Honeybliss had always been real.
Several hours passed and Niko sat in his chair, still forcing himself to watch as much as he could. He felt he owed it to the victims, to Kestrel. To the truth. Honeybliss had worked hard to wipe all the blood away, but here it still was, a little stain, caught in digital form. Niko wanted to see what they had tried to hide away forever.
His body alternated between ice and burning, his forehead pricked with cold sweat. He didn’t eat, didn’t give himself a break. He just kept watching.
At the end of the long, long list was a single folder different from the others. It had a single, short name on it:
CLEO.
Niko paused, hand hovering over the folder before he finally opened it.
His heart began hammering in his chest, hard enough to hurt. He felt it in his throat, in his wrists, in his hands—the beginning of a deep panic attack that lurked beneath the surface, like a whale swimming through dark waters, waiting to crest.
This was different. This was—
You’ll see what happened to my sister, too. Since you were so curious,Kestrel had said.
Let’s just say it’s a little bit personal.
Niko felt sick.

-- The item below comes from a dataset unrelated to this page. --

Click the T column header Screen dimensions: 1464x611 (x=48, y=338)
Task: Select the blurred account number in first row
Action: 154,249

To think he’d ever accused and had even tried to wound Kestrel with Cleo’s death filled him with a shame he couldn’t crawl out from under.
With a trembling hand, he reluctantly opened the first of her videos. Like many of the others, it was taken with someone’s phone, as though they’d wanted to record it and found it amusing. Or titillating.

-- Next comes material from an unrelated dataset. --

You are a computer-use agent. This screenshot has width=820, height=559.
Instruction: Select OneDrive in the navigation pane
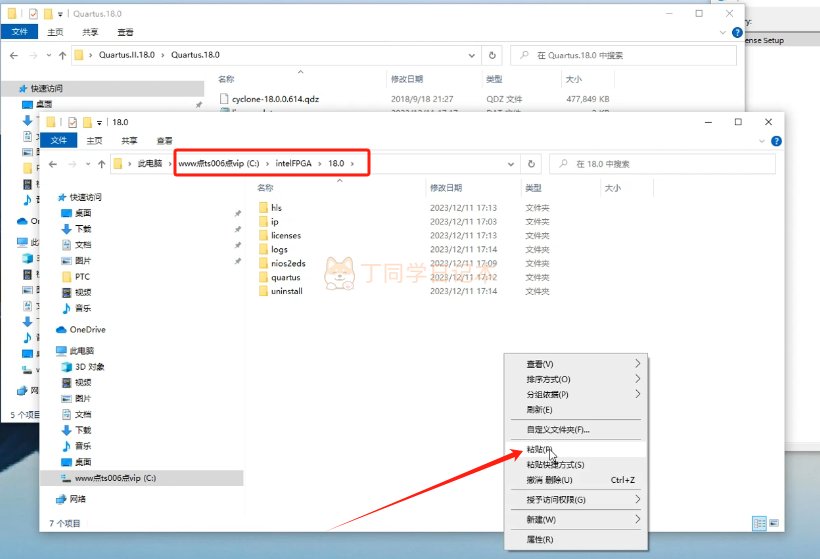tap(87, 329)
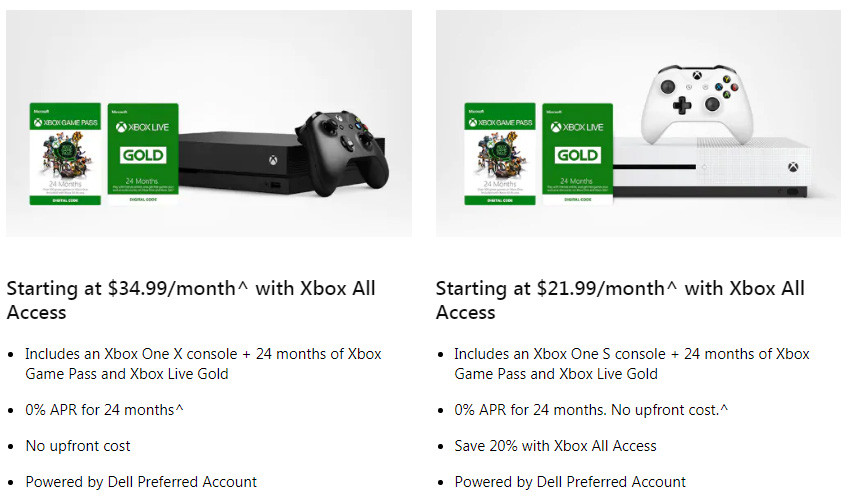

Cleo was in a warehouse of some kind, her hands and feet bound. Like the Heenva couple with Giannis Alexopoulos, and many of Honeybliss’s other victims, she pleaded. She screamed. She tried to reason and ask why. Tried to even make deals, exchanges.
Uru Taal stood before her, the hideous, gargantuan Toliai crown prince. He gave her a sickening grin, one that held no warmth nor empathy whatsoever.
Niko closed the video.
He couldn’t bear to watch Cleo Kestrel’s harrowing final moments of life. The humiliation, the pain. The indignity. He looked down at his hands, realizing they were grasping the edge of his desk tightly, and that they were trembling.
Elliott Kestrel had lived with this knowledge for years. He had probably watched this footage of his sister’s torture. He’d compiled all the data. Had suffered through watching every video, saw every photograph that linked world leaders to trafficking of innocent people for their own pleasure. Niko had only been exposed to that deep dark for hours, and it already ate away at him.
Kestrel had never been deranged. He’d been noticed. They had seen that he’d seen. And they’d painted him as broken, unstable, unreliable for having used his voice.
Niko had gone to a speech of Uru Taal’s, early in his hunting of Kestrel. But Kestrel hadn’t shown up. Taal had even been present at the Deura-11 parade Niko had argued with Zann about, but Kestrel had gone to the concert instead.
If there was anyone in this galaxy the man must want to eat a bullet most, Niko couldn’t imagine it being anyone else. So why hadn’t he killed him when he’d had the chance? Why, in fact, hadn’t he made it a priority to go for Taal above anyone else in this devouring mission of revenge?
Niko pulled up their text window and wrote to him. Uru Taal is still alive. Why didn’t you go for him first?
Because I want him to know I’m saving the best for last, Kestrel replied.